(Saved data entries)

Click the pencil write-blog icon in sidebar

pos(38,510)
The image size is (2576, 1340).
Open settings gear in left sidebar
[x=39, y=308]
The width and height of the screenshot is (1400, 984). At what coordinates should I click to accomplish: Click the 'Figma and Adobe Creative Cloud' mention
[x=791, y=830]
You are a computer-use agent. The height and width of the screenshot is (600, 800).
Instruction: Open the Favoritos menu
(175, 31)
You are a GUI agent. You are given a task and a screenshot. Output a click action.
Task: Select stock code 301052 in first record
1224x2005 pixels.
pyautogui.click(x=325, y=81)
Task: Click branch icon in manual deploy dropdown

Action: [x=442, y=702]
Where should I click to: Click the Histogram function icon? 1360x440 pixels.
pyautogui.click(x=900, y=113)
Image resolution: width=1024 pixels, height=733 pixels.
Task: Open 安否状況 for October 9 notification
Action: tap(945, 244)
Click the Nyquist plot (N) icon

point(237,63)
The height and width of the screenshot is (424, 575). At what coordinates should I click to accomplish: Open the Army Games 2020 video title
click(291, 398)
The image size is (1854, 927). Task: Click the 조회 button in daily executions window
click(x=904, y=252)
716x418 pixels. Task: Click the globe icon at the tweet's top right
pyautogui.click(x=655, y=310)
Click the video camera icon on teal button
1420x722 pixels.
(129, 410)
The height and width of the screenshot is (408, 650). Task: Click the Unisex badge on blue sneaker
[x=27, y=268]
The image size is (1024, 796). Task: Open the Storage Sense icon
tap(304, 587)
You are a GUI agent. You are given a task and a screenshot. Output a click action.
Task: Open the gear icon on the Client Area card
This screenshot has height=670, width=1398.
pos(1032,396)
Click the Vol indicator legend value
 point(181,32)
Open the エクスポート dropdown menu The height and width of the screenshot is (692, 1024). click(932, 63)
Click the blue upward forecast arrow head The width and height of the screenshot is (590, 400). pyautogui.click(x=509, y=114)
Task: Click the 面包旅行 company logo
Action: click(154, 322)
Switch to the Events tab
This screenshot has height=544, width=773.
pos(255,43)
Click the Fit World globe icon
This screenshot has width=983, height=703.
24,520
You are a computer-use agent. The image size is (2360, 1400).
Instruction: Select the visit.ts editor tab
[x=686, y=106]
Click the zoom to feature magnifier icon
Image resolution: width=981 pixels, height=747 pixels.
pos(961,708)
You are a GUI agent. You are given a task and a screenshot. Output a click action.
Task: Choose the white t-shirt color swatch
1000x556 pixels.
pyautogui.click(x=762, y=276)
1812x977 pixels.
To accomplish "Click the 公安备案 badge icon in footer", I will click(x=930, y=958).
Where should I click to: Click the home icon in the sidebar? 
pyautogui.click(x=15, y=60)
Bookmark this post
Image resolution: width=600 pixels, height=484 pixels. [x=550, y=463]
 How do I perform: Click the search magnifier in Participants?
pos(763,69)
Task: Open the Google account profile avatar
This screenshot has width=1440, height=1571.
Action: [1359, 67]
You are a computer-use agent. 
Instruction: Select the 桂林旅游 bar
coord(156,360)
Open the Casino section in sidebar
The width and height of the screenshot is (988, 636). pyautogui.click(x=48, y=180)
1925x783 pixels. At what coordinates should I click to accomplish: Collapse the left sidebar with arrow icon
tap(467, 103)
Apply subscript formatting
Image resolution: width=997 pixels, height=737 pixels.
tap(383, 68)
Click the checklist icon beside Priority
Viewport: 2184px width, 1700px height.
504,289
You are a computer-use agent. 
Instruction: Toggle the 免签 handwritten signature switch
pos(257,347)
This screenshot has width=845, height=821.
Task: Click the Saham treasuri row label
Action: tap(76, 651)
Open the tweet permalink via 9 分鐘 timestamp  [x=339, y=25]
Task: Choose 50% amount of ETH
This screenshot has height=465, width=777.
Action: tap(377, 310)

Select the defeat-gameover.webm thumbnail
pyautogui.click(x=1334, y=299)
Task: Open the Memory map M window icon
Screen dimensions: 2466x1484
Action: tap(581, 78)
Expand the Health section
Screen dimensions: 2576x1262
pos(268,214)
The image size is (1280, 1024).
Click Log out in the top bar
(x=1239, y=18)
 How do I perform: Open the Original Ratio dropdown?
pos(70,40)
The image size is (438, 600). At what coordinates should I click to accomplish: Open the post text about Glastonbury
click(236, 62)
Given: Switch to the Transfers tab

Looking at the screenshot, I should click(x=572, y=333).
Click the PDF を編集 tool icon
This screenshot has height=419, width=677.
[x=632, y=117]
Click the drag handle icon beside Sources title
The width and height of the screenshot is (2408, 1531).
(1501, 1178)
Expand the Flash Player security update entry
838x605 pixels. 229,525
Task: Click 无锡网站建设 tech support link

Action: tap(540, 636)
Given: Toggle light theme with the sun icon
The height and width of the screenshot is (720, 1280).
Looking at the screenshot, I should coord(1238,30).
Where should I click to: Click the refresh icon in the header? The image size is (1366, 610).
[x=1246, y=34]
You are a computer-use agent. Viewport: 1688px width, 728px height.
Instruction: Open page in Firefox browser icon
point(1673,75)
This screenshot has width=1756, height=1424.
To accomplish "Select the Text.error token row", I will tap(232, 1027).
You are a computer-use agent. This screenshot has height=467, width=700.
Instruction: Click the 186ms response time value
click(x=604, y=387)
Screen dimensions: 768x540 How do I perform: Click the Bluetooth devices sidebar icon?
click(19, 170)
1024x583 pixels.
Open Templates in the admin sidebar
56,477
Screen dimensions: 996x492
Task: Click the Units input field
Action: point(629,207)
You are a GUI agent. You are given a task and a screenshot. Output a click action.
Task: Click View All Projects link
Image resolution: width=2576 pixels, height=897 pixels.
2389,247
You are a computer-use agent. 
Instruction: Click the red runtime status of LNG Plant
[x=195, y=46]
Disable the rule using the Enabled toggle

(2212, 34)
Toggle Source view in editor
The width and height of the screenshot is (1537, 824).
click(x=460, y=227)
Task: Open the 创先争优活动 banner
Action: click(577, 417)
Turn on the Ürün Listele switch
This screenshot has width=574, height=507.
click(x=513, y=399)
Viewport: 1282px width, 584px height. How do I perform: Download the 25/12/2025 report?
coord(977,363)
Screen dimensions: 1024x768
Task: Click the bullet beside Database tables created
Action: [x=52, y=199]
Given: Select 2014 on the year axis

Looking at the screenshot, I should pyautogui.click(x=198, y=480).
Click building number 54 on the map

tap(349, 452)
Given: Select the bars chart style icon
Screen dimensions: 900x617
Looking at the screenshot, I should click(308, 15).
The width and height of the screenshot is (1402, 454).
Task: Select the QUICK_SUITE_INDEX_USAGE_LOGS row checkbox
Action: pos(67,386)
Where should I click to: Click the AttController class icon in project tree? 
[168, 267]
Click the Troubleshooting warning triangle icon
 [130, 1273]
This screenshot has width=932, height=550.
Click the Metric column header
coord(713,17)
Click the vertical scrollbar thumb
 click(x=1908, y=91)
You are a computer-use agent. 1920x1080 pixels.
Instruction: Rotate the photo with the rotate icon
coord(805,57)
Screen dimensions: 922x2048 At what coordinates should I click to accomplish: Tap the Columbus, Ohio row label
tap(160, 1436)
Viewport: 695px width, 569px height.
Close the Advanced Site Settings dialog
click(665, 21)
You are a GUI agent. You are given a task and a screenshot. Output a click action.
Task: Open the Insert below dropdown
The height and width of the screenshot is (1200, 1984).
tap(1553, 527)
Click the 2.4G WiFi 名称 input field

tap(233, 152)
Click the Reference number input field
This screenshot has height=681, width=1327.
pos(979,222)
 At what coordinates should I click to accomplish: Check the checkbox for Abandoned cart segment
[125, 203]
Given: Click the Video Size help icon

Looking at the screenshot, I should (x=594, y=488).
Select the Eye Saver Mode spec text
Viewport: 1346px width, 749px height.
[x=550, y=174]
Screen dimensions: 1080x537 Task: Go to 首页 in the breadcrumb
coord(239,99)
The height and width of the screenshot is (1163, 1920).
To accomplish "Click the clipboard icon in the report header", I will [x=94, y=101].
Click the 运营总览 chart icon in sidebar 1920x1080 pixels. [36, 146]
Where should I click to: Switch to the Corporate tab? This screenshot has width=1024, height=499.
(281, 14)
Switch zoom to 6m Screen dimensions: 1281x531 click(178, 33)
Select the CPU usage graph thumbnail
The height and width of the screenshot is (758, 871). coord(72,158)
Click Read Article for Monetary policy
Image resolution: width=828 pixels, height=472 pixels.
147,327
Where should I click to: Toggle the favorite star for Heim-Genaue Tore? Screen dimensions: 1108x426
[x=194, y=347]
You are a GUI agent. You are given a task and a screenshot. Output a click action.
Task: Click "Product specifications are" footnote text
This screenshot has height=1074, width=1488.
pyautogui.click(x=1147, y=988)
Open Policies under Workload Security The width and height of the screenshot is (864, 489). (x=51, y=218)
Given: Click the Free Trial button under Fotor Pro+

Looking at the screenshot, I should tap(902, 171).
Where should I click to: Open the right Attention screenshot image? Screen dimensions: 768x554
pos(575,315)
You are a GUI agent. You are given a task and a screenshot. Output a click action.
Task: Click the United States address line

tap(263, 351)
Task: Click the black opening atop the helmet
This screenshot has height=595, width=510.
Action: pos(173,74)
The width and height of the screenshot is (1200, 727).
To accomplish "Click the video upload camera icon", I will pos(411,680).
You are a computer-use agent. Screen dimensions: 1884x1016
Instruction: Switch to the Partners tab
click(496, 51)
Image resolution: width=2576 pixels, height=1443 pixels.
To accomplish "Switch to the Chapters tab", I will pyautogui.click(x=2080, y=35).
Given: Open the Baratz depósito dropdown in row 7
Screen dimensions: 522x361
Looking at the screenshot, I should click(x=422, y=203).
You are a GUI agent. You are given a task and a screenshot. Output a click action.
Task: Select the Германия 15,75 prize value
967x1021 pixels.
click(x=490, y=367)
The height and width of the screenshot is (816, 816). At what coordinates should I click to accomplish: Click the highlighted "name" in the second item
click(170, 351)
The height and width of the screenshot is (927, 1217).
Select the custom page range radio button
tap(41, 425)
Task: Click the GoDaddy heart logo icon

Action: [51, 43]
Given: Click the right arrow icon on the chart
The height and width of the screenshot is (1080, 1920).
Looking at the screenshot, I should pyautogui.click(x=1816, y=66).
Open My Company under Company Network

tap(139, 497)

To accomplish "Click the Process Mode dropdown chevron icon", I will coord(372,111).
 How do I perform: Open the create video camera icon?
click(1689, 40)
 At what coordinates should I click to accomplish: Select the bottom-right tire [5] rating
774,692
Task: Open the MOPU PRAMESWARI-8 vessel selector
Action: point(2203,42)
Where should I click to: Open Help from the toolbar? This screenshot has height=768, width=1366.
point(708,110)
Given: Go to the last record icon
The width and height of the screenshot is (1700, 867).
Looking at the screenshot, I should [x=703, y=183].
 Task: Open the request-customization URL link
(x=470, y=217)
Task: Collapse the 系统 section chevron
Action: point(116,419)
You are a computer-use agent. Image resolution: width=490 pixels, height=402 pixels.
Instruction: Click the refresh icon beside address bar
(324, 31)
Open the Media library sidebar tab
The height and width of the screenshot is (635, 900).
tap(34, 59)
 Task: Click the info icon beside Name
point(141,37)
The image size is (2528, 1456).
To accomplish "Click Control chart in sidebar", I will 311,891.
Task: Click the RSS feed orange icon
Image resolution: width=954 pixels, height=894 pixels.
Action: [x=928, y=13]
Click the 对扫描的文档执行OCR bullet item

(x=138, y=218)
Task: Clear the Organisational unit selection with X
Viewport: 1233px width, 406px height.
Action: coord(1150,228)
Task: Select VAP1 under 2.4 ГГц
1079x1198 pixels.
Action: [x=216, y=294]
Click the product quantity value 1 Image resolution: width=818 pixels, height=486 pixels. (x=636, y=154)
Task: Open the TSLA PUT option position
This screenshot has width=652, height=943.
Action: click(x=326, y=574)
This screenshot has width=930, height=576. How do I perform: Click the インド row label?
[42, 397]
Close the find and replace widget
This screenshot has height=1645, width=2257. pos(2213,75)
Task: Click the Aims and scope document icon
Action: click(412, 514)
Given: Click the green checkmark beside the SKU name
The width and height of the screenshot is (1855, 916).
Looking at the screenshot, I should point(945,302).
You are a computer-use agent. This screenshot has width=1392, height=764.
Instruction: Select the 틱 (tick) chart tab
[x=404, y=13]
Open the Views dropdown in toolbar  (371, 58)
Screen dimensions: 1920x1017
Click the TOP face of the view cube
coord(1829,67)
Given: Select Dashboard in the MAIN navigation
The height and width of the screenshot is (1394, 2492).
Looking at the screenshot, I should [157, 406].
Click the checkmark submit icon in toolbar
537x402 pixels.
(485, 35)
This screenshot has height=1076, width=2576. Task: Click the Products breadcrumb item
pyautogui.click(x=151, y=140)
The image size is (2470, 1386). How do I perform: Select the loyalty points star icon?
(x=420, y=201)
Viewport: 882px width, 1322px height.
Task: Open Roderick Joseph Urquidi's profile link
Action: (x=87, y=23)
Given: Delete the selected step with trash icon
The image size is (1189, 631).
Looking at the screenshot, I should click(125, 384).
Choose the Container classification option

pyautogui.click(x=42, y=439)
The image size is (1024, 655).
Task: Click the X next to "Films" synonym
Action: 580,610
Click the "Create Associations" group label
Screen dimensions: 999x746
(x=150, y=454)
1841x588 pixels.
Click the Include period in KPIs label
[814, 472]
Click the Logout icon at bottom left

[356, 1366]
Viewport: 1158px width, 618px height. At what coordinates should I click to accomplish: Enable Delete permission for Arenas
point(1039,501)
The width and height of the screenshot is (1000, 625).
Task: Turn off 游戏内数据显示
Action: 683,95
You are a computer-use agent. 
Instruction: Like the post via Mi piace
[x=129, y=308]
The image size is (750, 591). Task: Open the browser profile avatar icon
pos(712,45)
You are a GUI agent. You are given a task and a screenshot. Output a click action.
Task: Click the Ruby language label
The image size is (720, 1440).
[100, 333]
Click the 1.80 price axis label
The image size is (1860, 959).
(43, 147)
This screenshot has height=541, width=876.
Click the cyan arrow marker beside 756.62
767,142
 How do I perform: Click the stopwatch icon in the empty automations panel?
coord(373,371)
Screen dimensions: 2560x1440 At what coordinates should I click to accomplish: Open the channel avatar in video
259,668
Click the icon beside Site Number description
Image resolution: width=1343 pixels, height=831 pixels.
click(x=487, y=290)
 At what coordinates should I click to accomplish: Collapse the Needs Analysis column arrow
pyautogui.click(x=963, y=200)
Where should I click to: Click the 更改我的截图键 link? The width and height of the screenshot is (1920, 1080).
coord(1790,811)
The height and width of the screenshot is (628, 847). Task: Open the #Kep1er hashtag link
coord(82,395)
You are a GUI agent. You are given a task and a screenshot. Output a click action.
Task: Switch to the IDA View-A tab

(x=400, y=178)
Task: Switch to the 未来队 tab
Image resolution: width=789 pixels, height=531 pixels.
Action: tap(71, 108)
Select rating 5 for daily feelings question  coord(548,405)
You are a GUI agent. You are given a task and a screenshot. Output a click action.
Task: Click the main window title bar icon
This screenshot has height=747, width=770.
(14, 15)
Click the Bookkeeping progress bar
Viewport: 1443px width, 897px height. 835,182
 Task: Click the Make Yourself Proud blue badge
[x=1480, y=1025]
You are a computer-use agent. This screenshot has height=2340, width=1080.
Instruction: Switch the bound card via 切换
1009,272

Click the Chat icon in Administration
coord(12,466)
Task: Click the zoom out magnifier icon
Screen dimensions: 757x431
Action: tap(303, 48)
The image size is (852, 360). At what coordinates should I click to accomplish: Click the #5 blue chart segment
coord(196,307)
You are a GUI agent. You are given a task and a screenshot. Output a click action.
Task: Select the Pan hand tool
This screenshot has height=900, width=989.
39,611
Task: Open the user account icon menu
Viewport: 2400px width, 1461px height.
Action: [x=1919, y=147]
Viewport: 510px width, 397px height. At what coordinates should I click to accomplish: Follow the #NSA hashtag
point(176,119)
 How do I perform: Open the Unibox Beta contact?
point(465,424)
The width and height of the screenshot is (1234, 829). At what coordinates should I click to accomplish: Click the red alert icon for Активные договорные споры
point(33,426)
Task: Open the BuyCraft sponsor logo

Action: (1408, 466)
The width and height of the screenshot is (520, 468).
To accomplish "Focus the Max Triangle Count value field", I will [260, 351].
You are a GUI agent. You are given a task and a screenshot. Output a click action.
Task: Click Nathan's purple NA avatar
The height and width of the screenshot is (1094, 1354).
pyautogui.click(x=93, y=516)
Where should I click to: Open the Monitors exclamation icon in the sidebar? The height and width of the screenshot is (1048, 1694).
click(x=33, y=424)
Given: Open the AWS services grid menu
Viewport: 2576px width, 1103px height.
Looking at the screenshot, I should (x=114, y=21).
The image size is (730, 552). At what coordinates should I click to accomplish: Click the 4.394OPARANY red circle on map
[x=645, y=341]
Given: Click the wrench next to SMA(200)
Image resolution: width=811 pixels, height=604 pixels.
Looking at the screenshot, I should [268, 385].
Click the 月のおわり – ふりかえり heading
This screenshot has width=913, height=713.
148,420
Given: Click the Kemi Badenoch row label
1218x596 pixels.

**THE EXERCISE**
Count the lines of the material above that contain the string "browser", treating uppercase and lowercase as different. Reply with the number only.

**FULL ANSWER**
2